▶ [Your goal] Repeat each line of the material exactly.

▼▼▼

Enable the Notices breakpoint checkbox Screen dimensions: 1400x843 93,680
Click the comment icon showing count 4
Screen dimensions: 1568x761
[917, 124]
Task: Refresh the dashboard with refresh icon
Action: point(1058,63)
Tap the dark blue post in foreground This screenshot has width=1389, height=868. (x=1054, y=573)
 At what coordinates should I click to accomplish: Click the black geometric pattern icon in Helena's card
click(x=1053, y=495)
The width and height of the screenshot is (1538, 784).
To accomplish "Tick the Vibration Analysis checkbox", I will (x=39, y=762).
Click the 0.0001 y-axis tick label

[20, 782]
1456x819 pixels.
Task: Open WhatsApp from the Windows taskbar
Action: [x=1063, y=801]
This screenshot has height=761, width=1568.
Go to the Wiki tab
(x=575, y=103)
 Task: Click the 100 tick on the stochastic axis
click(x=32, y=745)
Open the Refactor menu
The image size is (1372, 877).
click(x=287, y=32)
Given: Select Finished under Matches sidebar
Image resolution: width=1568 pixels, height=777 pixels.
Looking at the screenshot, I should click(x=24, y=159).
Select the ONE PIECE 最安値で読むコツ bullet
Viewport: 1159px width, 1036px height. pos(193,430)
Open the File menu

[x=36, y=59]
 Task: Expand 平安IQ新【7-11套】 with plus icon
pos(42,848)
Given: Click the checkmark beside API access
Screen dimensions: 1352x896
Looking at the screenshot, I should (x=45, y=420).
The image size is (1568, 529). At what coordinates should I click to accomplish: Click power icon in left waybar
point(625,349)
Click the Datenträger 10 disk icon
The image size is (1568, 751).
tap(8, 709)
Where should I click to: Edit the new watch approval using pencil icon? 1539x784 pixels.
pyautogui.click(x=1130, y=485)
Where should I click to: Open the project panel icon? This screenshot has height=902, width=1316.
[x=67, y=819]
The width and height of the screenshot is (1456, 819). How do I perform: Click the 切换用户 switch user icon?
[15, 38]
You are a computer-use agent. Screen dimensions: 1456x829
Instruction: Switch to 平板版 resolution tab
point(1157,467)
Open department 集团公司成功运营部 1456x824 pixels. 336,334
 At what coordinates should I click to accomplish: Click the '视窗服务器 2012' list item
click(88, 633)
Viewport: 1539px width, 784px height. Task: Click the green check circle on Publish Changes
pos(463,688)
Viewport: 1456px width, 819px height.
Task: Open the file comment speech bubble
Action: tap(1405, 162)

▲▲▲

▶ [Exercise answer]
Enable the Notices breakpoint checkbox Screen dimensions: 1400x843 93,680
Click the comment icon showing count 4
Screen dimensions: 1568x761
[917, 124]
Task: Refresh the dashboard with refresh icon
Action: point(1058,63)
Tap the dark blue post in foreground This screenshot has width=1389, height=868. (x=1054, y=573)
 At what coordinates should I click to accomplish: Click the black geometric pattern icon in Helena's card
click(x=1053, y=495)
The width and height of the screenshot is (1538, 784).
To accomplish "Tick the Vibration Analysis checkbox", I will (x=39, y=762).
Click the 0.0001 y-axis tick label

[20, 782]
1456x819 pixels.
Task: Open WhatsApp from the Windows taskbar
Action: [x=1063, y=801]
This screenshot has height=761, width=1568.
Go to the Wiki tab
(x=575, y=103)
 Task: Click the 100 tick on the stochastic axis
click(x=32, y=745)
Open the Refactor menu
The image size is (1372, 877).
click(x=287, y=32)
Given: Select Finished under Matches sidebar
Image resolution: width=1568 pixels, height=777 pixels.
Looking at the screenshot, I should click(x=24, y=159).
Select the ONE PIECE 最安値で読むコツ bullet
Viewport: 1159px width, 1036px height. pos(193,430)
Open the File menu

[x=36, y=59]
 Task: Expand 平安IQ新【7-11套】 with plus icon
pos(42,848)
Given: Click the checkmark beside API access
Screen dimensions: 1352x896
Looking at the screenshot, I should (x=45, y=420).
The image size is (1568, 529). At what coordinates should I click to accomplish: Click power icon in left waybar
point(625,349)
Click the Datenträger 10 disk icon
The image size is (1568, 751).
tap(8, 709)
Where should I click to: Edit the new watch approval using pencil icon? 1539x784 pixels.
pyautogui.click(x=1130, y=485)
Where should I click to: Open the project panel icon? This screenshot has height=902, width=1316.
[x=67, y=819]
The width and height of the screenshot is (1456, 819). How do I perform: Click the 切换用户 switch user icon?
[15, 38]
You are a computer-use agent. Screen dimensions: 1456x829
Instruction: Switch to 平板版 resolution tab
point(1157,467)
Open department 集团公司成功运营部 1456x824 pixels. 336,334
 At what coordinates should I click to accomplish: Click the '视窗服务器 2012' list item
click(88, 633)
Viewport: 1539px width, 784px height. Task: Click the green check circle on Publish Changes
pos(463,688)
Viewport: 1456px width, 819px height.
Task: Open the file comment speech bubble
Action: tap(1405, 162)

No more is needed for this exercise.